Dalam masyarakat diyakini terdapat dua hari dalam bulan Dzulhijjah sebagai hari istimewa, yaitu Hari Tarwiyah dan Hari Arafah. Hari Tarwiyah jatuh pada tanggal 8 Dzulhijjah. Sedangkan Hari Arafah jatuh pada tanggal 9 Dzulhijjah. Karena istimewa tersebut, maka umat Islam melaksanakan puasa sunah di dua hari tersebut.
Terkait puasa dua hari di atas, adakah dasar yang melandasi puasa sunah tersebut?. Mari kita kaji lebih dalam tentang hal tersebut.
Untuk pembahasan kali ditujukan pada pembahasan Hari Tarwiyah. Aku mencoba cari terkait nama “Tarwiyah”. Ternyata istilah “Tarwiyah” ditemukan dalam kitab Al Mughni karangan Ibnu Qudamah. Di dalamnya kitab tersebut diungkapkan dua kisah yang melatarbelakangi penamaan “Tarwiyah”. Pertama, dinamakan Tarwiyah karena saat haji, para haji membawa bekal air untuk persiapan dan hari Arafah. Kedua, kisah Nabi Ibrahim yang pada malam tanggal 8 Dzulhijjah bermimpi menyembelih anaknya. Ketika terbangun di pagi harinya, beliau berbicara dengan diri sendiri (yarwi), apakah mimpi tersebut mimpi kosong atau Wahyu?. Hingga hari itu dinamakan hari Tarwiyah (Lihat Al Mughni juz. 3).
Sementara itu terkait puasa Tarwiyah ada yang mendasarkan pada hadis yang menyatakan pahala puasa Tarwiyah menghapus dosa setahun (ada pula yang menyatakan pahala seperti setahun). Terhadap hadis ini, kucari di Maktabah Syamilah ternyata tidak ada. Terhadap hadis Tarwiyah ini pun banyak yang menyatakan hadis tersebut MAUDLU atau PALSU.
Loh, kalau palsu, terus bagaimana hukumnya orang yang melakukan puasa sunah Tarwiyah?.
Puasa tanggal 8 Dzulhijjah dapat dilakukan dengan mendasarkan pada hadis
كَانَ رَسُولُ اللَّهِ -صلى الله عليه وسلم- يَصُومُ تِسْعَ ذِى الْحِجَّةِ …
Artinya: “Rasulullah shallallahu ‘alaihi wa sallam biasa berpuasa pada sembilan hari awal Dzulhijah…”(HR. Ahmad. Maktabah Syamilah, Musnad Ahmad, juz.37, hlm.24, No.22334. Lihat Sunan Abu Daud, juz.2, hlm.325, No.2437).

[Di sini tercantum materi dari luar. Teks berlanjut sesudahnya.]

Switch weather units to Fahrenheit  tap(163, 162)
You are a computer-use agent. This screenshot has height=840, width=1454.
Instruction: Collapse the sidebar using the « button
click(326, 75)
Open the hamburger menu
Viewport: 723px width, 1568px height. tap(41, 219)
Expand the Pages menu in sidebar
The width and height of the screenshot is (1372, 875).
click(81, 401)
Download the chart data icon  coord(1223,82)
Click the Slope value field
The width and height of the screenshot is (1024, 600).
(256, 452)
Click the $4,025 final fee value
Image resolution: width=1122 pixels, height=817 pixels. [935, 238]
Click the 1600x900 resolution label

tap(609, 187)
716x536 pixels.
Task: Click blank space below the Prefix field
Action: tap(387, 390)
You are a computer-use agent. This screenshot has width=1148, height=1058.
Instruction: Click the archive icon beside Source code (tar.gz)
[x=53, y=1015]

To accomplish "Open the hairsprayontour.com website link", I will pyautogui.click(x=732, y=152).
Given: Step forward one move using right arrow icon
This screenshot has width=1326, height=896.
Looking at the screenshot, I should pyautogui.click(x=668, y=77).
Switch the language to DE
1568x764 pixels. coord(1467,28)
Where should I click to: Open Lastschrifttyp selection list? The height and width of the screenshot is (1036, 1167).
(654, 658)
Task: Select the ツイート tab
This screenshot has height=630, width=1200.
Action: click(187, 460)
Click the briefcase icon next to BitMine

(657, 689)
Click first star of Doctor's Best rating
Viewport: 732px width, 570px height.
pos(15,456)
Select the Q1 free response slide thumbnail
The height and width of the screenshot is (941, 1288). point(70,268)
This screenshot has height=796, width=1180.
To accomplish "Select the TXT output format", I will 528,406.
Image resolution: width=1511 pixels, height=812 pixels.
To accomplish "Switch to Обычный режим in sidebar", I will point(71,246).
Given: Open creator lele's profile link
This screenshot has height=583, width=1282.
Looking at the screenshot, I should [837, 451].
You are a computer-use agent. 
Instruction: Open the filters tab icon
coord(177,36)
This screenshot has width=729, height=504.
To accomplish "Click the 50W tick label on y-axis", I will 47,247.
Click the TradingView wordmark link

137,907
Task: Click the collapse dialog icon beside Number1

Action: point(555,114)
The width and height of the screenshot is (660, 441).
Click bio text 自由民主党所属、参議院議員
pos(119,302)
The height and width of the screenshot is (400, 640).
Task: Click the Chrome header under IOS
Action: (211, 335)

ما من أيام العمل الصالح فيها أحب إلى الله من هذه الأيام العشر
Rasulullah shallau alaih wassalam bersabda, “Tiada ada hari lain yang disukai Allah SWT untuk diisi dengan ibadah sebagaimana (kesukaan-Nya pada) sepuluh hari ini,” (HR Ibnu Hibban. Maktabah Syamilah, Sahih Ibnu Hibban, juz.2, hlm.30, No.324. Lihat Mushanif Ibnu Abi Syaibah, juz.4, hlm.228, No.19540. Lihat Sunan Ibnu Majah, juz.1, hlm.550, juz.1727. Lihat Sunan Abu Daud, juz.2, hlm.325, No.2438).
Berdasarkan kedua hadis di atas, puasa tanggal 8 Dzulhijjah (yang disebut Tarwiyah) merupakan sunah yang sangat dianjurkan, karena termasuk dalam salah satu puasa dari 10 hari yang dianjurkan dan amalan yang dicintai Allah untuk dilaksanakan di bulan Dzulhijjah.
Jangan salah yah mendasarkan amalan ibadah kita, termasuk puasa Tarwiyah pada hadis yang bukan Maudhu atau palsu.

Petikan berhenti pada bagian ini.